(Items from a dataset)
BEGIN
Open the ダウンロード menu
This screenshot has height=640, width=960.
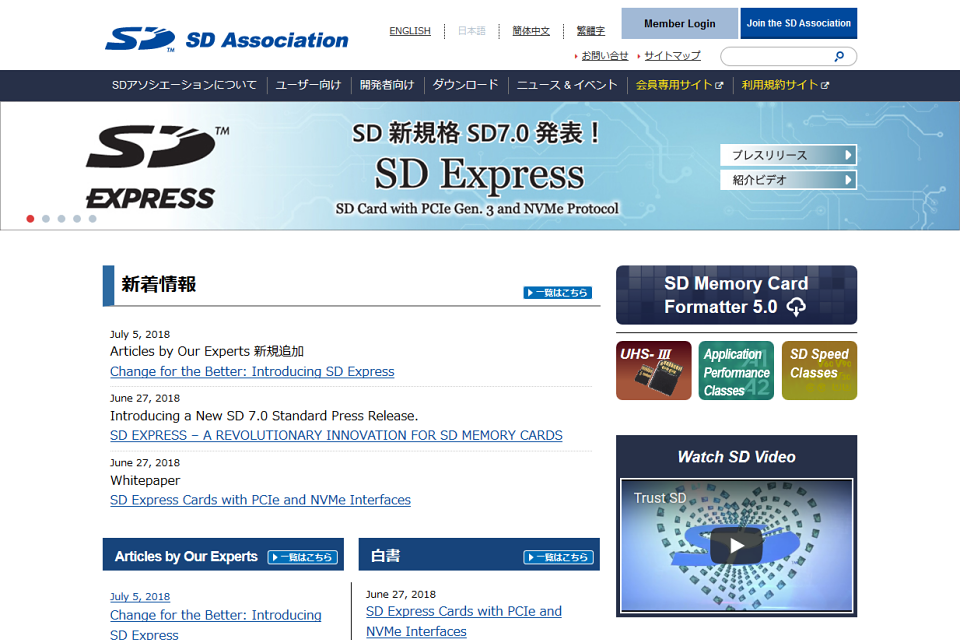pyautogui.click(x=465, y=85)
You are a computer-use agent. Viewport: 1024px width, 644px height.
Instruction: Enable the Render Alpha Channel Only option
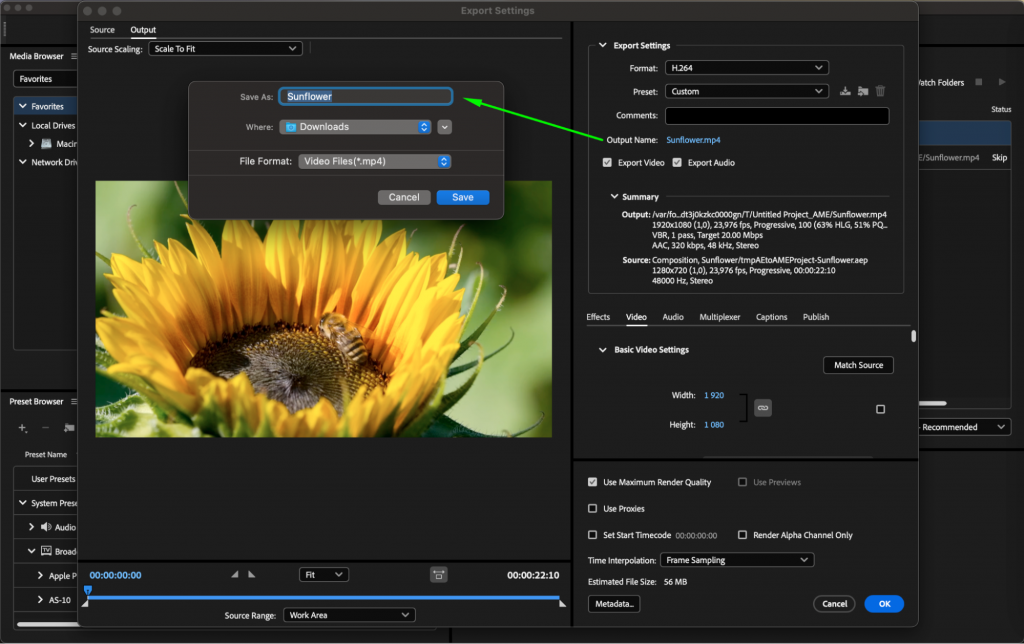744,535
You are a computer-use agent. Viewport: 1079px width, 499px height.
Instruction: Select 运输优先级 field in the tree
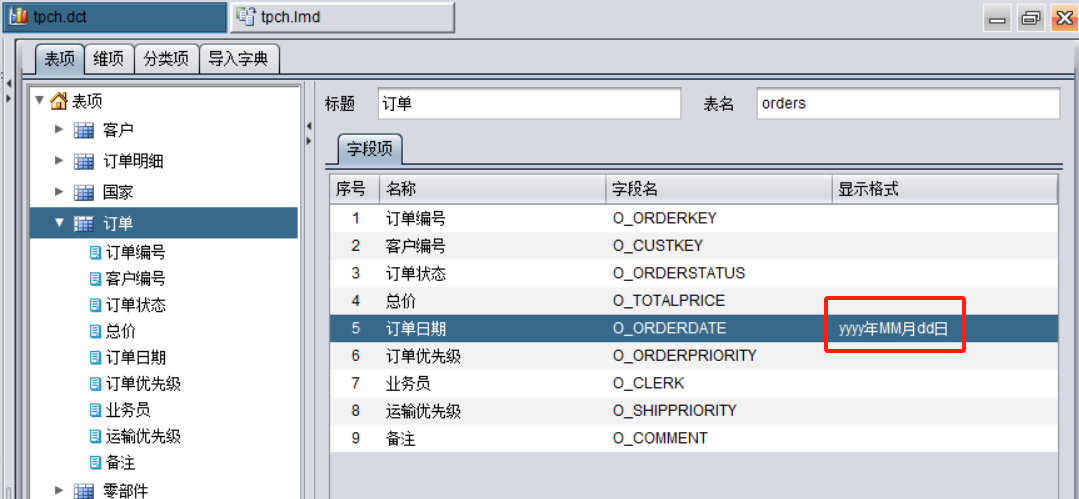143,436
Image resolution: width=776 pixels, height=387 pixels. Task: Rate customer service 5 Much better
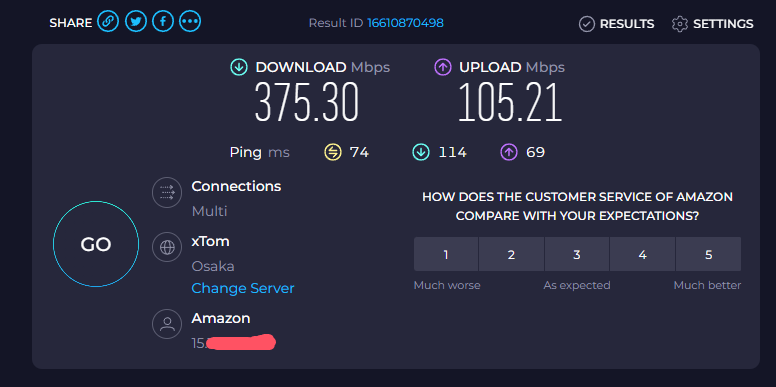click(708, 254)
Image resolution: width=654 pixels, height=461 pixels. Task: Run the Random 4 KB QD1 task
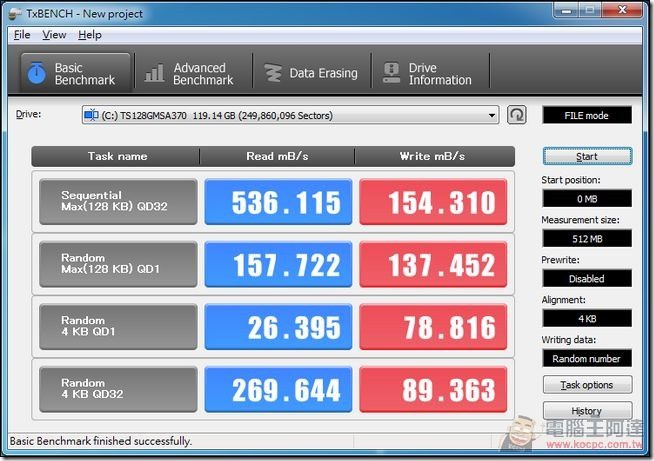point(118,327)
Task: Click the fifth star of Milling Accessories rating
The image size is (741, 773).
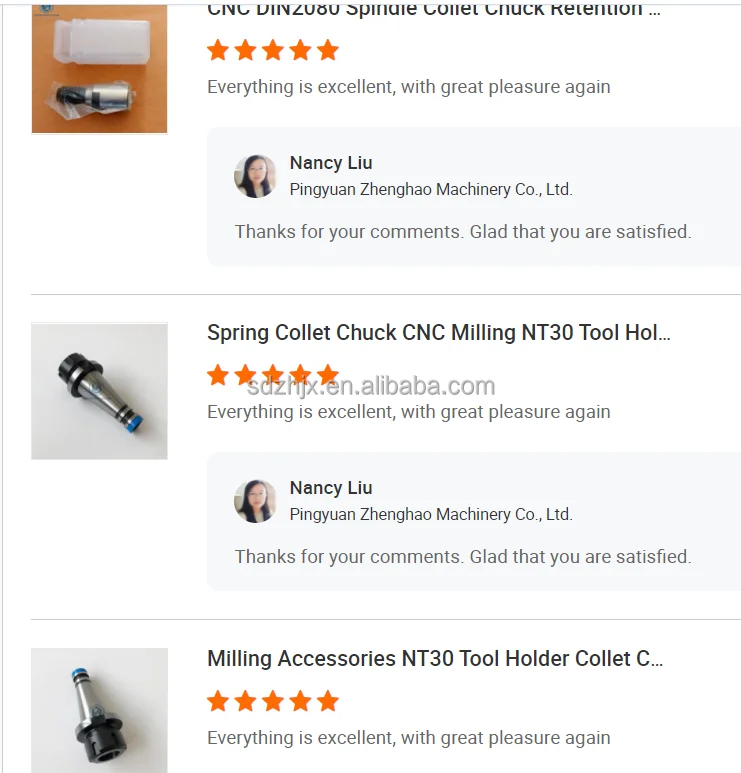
END
BRIEF: Reproduce all entries without any change, and omit the pictures.

RESPONSE TO THIS EXERCISE:
Open the ダウンロード menu
This screenshot has height=640, width=960.
pyautogui.click(x=465, y=85)
You are a computer-use agent. Viewport: 1024px width, 644px height.
Instruction: Enable the Render Alpha Channel Only option
744,535
You are a computer-use agent. Viewport: 1079px width, 499px height.
Instruction: Select 运输优先级 field in the tree
143,436
Image resolution: width=776 pixels, height=387 pixels. Task: Rate customer service 5 Much better
click(708, 254)
Image resolution: width=654 pixels, height=461 pixels. Task: Run the Random 4 KB QD1 task
point(118,327)
Task: Click the fifth star of Milling Accessories rating
The image size is (741, 773).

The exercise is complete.